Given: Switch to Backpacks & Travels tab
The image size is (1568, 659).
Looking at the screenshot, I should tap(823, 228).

--

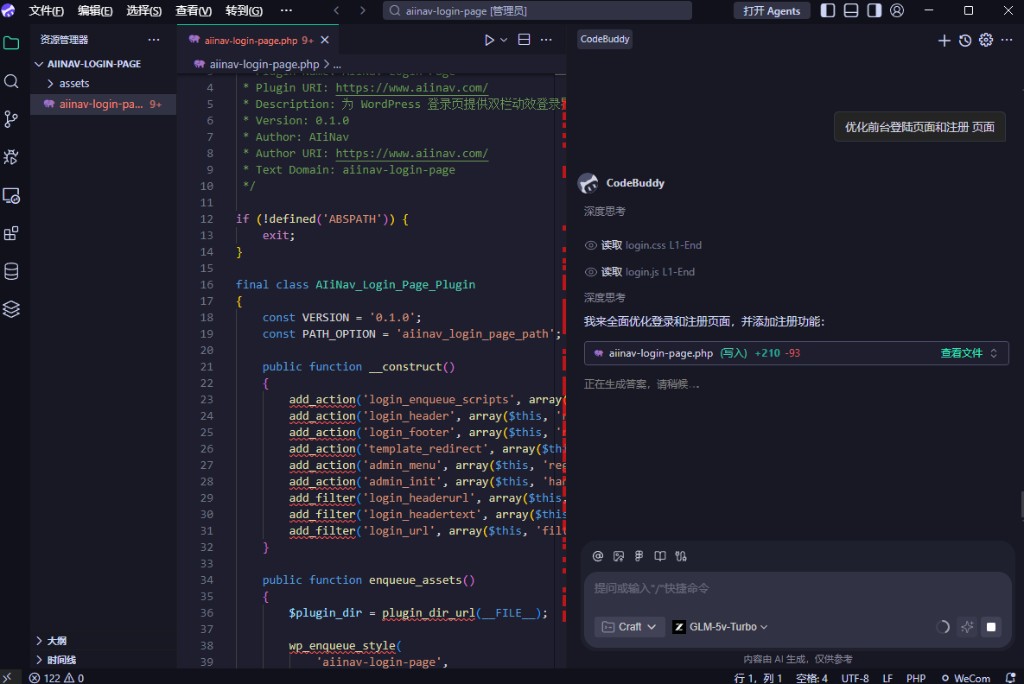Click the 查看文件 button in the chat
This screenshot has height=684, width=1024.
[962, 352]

## Goal
Write out the records from the line containing "Given: Switch to Backpacks & Travels tab" through the line containing "Looking at the", both lines included, with no changes.

## The answer
Given: Switch to Backpacks & Travels tab
The image size is (1568, 659).
Looking at the screenshot, I should tap(823, 228).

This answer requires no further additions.